Editorial February 13, 2018

It is impossible to escape the reality of political change as the election approaches. In a multi-party democracy the participating parties are in a state of perpetual evolution. This is no bad thing and constant change is here to stay. There is upheaval potentially or actually in three parties — the PML-N, the PTI and the MQM in its various iterations. Taking the first it is becoming clearer that the ruling PML-N is engaged in something of a brotherly power struggle at the top, with the Sharif family rearranging themselves to the several-minus-one scenario in the wake of the Panama Papers affair and a former interior minister sending up flares all over the place. The PTI meanwhile is not yet in disarray but a woman MNA who has split from the party whip may trigger other dissent, and some of the bigwigs that migrated to the sound of willow on leather may also review their options as the days shorten to polling.

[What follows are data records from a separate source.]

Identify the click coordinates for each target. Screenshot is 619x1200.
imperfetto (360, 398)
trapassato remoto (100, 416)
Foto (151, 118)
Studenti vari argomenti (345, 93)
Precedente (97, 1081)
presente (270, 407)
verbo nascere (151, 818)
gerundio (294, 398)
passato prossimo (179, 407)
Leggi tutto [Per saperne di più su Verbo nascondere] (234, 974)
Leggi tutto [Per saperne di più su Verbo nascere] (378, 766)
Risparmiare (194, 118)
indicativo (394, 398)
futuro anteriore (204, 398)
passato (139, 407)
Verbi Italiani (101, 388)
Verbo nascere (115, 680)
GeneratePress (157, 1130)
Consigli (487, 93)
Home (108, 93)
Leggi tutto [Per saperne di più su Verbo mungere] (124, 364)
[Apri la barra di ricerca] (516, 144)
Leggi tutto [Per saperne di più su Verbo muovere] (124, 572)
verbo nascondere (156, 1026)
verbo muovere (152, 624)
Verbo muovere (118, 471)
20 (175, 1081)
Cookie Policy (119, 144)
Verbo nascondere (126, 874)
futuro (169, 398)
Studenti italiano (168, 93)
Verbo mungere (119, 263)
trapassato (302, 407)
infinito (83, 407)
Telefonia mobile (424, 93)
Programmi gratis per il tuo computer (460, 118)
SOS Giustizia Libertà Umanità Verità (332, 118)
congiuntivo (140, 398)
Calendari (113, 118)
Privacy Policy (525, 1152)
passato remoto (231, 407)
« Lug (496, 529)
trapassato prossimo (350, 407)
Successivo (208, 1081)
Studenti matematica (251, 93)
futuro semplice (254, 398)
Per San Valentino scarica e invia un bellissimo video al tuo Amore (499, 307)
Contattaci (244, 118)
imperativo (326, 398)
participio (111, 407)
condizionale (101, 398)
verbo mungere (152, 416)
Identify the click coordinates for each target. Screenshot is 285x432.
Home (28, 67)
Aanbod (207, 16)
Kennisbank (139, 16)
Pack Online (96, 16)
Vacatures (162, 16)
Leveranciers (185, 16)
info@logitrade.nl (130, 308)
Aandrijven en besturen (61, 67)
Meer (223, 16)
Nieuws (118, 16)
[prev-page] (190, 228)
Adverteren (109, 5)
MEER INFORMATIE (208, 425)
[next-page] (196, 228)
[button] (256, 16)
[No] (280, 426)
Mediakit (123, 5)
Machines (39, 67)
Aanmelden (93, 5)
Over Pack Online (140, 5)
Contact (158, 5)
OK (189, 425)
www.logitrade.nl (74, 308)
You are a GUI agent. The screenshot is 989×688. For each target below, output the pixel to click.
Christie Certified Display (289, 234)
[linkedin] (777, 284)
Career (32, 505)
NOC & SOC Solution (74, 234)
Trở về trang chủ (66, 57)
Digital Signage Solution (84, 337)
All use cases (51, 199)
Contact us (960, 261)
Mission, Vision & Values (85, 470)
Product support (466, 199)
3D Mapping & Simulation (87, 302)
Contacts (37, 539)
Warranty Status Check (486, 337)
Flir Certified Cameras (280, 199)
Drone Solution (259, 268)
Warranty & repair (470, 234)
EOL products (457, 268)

Currently leading the charge in the fragmentation stakes is the MQM-P which itself emerged from a rift with the London branch of the party and has been in some ferment ever since. Politics is all about personalities and ego — and the dispensation of largesse which is at the heart of the current activity. Specifically, who has the authority to nominate candidates for seats in the Senate, coveted posts that are in the gift or so they think, of the party convener. Another powerful group opines that it is constitutionally mandated to make the nominations and not the party convener. Over the last weekend, matters came to a head (though it is not impossible that temperatures will drop overnight as they have in the past and the fever subside) and an attempt is seemingly underway to oust the convener, a figure directly responsible for the formation of the MQM-P who is not taking things lightly. None of this, in any party, adds to the value-added side of the equation when advancing the democratic experiment. Conversely, if change is being triggered in monolithic political structures, then the outcomes may not be all bad after all. 

Published in The Express Tribune, February 13th, 2018.